I was talking to a mom that has a somewhat severely mentally and physically handicapped child. He wears braces on his legs and is more at the level of a 2-3 year old rather than his six years. I forgot what exactly his official diagnosis is, but it doesn’t really matter for the sake of this post. Physically he looks pretty normal but she told me that sometimes when she goes into a store she’ll put on the braces because then people avoid her and don’t ask stupid questions like, “why is he so small?”, “why isn’t he talking?” etc.
It’s stupid and frustrating. I feel the same way, I am still sensitive enough to get my feelings hurt by a well meaning stranger! But talking to her I began to realize that it’s not so much the feelings getting hurt, it’s the verbal acknowledgment of your hearts biggest sorrow and loss. It’s like your first real love dumping you, that pain in your chest is a constant companion and talking about it re-opens the shallow film of healing that had begun.
Summit’s physical therapist told me a few weeks ago that she is going to put braces in Summit’s shoes to help him walk. I cringed- we have narrowly skipped glasses at this point- but then there was a sick freedom in the idea that FINALLY things would be a little easier, Summit would look the part, so to speak, fit the bill better as he really is. I wouldn’t have to tell people at Sam’s Club how old my charming little boy is and then hear the 20 questions or see the raised eyebrows. They will avoid us and think to themselves, “I’m so glad my child isn’t like that, I don’t know how they deal with it”, because that is exactly what I used to do.
The thing is, I don’t fit anywhere. I don’t fit with “normal” because Summit isn’t. I tried going to a group that has outreach for handicapped children, but their children were so, so much worse than Summit that I felt guilty for even being there, like I was pretending something was wrong. He is high functioning, never will be normal, but those parents were jealous still. I have actually had several people say if they could pick from the list of syndromes, that they would pick what Summit has. Really! I mean, I know they mean well, but dang.
and I’m tired of well meaning people.
When I’m around my friends with “normal” children I want to cry or vomit. I’m so jealous, it’s sick! I hold it together, but choke back tears when a child half Summit’s age performs a simple task that he can’t. It’s physically painful for me. I feel like my insides are getting split in two. No, knowing what my child has does not make it any easier.
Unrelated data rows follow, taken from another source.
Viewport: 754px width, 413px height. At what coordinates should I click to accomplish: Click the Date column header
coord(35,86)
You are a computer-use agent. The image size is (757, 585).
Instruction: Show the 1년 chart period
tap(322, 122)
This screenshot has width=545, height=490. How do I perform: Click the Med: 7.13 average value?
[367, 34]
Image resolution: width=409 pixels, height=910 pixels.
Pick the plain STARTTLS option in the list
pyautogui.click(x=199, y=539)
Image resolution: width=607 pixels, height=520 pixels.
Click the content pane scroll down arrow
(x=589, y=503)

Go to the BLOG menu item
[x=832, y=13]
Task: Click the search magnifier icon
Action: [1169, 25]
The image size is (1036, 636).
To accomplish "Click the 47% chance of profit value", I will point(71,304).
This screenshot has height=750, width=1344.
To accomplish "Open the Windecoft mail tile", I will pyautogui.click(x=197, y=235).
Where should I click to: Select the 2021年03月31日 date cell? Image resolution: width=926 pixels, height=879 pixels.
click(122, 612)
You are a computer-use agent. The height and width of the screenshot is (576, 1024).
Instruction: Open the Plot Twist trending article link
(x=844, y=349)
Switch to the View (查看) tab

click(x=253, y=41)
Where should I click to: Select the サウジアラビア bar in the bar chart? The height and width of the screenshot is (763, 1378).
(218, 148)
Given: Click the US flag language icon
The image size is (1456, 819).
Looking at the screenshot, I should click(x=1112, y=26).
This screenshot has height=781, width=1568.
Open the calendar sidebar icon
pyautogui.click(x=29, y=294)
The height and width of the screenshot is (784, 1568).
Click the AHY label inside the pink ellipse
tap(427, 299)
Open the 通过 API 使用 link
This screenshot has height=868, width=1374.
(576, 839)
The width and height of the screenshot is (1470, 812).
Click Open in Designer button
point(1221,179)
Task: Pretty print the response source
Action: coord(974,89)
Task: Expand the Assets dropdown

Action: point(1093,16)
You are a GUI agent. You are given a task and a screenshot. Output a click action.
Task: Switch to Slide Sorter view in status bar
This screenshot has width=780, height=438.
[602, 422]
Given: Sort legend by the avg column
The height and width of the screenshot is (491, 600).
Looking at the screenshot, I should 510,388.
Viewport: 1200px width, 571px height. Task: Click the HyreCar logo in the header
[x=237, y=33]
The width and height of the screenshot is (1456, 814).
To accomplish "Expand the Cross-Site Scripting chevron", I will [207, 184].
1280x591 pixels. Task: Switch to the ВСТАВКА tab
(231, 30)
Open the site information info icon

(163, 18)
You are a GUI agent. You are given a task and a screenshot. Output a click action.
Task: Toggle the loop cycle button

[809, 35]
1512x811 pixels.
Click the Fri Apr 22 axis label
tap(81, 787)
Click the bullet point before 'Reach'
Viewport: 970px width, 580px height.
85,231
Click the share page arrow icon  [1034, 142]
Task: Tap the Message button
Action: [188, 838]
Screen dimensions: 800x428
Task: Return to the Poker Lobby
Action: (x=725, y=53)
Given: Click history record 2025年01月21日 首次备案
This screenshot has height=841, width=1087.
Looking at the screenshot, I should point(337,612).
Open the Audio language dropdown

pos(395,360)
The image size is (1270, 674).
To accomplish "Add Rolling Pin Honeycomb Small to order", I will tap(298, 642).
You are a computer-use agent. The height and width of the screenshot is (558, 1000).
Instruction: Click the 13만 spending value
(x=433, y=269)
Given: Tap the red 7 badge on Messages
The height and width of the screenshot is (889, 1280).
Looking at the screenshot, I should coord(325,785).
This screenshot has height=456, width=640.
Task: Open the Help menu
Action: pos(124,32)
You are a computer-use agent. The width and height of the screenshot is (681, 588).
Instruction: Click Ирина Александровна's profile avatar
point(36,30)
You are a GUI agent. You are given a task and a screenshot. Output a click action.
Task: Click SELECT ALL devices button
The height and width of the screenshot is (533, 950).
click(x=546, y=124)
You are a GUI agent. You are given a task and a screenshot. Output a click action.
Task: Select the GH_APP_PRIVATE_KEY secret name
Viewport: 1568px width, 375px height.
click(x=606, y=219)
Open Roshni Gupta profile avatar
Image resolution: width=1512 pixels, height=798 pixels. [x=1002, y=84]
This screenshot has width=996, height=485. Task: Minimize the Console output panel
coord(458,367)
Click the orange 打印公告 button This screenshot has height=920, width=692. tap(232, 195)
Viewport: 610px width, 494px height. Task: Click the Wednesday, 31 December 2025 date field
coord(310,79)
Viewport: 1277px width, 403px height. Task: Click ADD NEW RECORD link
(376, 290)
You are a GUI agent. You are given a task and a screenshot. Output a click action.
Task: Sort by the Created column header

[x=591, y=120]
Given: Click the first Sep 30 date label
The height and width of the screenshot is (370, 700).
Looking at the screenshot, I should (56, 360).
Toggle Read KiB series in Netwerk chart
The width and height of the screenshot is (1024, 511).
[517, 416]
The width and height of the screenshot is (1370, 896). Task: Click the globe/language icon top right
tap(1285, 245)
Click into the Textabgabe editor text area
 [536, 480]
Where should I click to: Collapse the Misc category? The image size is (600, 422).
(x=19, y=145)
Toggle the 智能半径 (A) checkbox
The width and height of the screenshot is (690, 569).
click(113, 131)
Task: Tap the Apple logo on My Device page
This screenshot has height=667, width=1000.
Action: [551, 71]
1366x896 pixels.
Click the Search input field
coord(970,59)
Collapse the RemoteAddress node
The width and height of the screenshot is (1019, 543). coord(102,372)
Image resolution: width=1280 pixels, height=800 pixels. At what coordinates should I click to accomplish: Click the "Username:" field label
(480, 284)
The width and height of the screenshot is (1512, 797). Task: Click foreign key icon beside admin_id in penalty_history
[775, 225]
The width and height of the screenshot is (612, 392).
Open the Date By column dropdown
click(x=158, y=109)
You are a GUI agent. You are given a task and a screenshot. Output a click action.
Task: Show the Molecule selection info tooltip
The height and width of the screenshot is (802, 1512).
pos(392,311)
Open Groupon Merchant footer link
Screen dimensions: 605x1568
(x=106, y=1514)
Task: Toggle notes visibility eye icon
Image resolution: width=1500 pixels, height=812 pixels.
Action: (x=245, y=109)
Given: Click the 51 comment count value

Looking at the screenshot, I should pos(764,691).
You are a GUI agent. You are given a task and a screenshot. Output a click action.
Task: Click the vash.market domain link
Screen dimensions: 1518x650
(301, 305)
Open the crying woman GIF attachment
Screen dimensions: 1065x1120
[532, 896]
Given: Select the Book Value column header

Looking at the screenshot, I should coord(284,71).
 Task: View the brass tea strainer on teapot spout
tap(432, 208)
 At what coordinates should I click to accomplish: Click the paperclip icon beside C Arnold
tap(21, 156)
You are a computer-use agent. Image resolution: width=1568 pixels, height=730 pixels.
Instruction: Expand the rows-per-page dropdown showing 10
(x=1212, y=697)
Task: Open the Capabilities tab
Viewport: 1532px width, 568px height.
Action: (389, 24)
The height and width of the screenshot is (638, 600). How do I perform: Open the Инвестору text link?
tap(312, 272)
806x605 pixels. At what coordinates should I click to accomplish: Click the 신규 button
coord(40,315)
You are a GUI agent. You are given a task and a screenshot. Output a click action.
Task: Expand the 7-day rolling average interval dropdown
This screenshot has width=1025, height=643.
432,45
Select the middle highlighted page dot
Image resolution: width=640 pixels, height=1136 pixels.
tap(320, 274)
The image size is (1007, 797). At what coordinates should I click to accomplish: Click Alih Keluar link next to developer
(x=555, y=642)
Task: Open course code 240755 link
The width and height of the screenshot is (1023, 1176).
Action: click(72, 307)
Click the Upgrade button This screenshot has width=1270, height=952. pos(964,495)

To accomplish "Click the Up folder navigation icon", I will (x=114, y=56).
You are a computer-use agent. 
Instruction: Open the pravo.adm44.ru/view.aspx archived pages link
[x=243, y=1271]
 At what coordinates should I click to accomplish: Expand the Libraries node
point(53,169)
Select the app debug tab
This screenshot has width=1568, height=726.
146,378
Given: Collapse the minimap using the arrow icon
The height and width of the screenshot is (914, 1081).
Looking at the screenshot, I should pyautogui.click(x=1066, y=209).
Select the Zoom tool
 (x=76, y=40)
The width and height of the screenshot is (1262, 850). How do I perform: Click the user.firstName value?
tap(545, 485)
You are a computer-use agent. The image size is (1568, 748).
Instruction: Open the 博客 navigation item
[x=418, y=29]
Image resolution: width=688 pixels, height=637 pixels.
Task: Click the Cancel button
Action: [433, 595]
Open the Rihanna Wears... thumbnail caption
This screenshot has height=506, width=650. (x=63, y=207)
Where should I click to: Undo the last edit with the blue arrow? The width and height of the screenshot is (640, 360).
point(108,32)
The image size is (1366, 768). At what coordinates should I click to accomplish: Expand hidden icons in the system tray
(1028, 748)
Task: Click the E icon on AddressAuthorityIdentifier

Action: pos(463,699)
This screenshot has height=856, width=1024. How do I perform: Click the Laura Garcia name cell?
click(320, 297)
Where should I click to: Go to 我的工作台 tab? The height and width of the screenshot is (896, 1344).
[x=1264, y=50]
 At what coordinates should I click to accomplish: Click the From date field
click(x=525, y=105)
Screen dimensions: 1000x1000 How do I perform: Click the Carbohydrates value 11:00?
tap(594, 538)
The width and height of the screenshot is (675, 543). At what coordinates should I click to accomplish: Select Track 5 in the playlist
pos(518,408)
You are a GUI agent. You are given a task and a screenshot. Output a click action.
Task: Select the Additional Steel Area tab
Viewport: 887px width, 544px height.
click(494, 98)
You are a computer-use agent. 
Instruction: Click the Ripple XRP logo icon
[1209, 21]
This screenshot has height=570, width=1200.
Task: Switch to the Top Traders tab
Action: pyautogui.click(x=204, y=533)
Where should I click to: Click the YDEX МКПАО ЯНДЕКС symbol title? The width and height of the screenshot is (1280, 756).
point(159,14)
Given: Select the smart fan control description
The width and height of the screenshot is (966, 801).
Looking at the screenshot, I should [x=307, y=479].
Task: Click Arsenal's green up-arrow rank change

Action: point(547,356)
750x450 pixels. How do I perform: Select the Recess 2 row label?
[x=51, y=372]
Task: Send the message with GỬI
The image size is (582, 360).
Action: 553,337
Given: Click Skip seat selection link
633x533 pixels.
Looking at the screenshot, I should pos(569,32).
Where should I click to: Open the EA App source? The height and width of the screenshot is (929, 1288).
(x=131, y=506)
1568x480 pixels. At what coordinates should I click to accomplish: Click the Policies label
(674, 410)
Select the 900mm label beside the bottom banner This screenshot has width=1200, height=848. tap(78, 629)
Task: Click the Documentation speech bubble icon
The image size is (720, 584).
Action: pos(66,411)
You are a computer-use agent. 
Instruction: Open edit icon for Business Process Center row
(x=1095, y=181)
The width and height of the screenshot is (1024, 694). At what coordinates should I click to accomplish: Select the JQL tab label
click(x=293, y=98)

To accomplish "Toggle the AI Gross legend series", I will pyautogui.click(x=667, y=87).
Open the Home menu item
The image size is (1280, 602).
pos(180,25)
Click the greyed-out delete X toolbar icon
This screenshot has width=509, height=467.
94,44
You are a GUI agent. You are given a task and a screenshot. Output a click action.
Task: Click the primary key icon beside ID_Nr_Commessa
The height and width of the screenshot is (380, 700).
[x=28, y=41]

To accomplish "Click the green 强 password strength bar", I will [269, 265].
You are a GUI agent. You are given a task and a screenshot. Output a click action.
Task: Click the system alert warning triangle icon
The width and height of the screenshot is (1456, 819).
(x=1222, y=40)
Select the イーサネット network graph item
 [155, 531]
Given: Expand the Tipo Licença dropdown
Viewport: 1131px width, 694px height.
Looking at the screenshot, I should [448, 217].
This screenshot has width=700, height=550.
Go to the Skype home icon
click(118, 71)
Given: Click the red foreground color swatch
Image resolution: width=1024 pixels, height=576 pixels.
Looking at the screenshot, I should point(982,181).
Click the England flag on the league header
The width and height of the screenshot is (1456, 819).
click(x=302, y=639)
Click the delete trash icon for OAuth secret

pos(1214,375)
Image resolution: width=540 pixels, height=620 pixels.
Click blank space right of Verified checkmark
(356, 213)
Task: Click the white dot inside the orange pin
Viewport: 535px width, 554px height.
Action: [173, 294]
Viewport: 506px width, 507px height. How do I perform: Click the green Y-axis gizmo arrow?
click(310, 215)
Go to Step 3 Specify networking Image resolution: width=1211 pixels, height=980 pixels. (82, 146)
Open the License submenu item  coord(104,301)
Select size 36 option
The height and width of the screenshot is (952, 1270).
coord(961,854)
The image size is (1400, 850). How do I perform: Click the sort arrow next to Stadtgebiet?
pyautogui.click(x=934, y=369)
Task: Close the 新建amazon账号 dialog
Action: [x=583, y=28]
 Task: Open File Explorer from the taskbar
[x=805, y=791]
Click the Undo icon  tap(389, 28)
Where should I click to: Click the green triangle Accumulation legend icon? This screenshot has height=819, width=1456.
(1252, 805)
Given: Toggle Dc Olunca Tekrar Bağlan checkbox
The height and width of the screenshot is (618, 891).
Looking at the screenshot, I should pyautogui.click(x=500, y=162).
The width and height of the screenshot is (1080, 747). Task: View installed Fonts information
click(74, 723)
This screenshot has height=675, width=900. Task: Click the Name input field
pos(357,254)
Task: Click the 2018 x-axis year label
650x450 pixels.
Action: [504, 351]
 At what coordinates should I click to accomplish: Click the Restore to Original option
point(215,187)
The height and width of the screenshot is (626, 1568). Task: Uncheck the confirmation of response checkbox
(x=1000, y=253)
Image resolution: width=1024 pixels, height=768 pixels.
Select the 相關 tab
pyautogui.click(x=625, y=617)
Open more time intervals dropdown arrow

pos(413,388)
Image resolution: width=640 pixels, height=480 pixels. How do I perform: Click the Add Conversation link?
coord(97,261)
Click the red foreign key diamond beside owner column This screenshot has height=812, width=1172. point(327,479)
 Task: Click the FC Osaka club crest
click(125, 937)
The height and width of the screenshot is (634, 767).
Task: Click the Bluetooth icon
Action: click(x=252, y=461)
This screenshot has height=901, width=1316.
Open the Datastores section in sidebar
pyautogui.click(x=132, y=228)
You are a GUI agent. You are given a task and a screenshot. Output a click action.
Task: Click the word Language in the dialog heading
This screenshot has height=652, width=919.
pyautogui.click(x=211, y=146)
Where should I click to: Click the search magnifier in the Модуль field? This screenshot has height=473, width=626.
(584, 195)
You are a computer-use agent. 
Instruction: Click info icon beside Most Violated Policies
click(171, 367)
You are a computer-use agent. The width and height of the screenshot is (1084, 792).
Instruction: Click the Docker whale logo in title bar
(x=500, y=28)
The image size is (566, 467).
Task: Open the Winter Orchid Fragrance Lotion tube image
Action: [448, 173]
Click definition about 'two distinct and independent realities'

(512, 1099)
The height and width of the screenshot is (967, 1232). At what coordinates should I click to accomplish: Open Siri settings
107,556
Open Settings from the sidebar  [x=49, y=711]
I say trust in God, but do I really? I am coming face to face with so many of my deep imperfections and I don’t like what I see. I feel this night will never end, my bed is soaked with tears, I don’t care what I eat or wear. (Unless it is Sunday, then I have a resurgence of my old, well groomed self- also I’m fighting the braces gloom of I-look-like-crap-all-the-time-isms.) I read the bible and it hurts me too, passages so beautiful and full of true life that I’m seeing through a dirty lens. My God speaks gently to his child broken on the ground, comforting words of which the meaning hasn’t fully sunken in my soul. Love me with your heart, not just your mind, he whispers. I am trying. Rest, my soul, rest.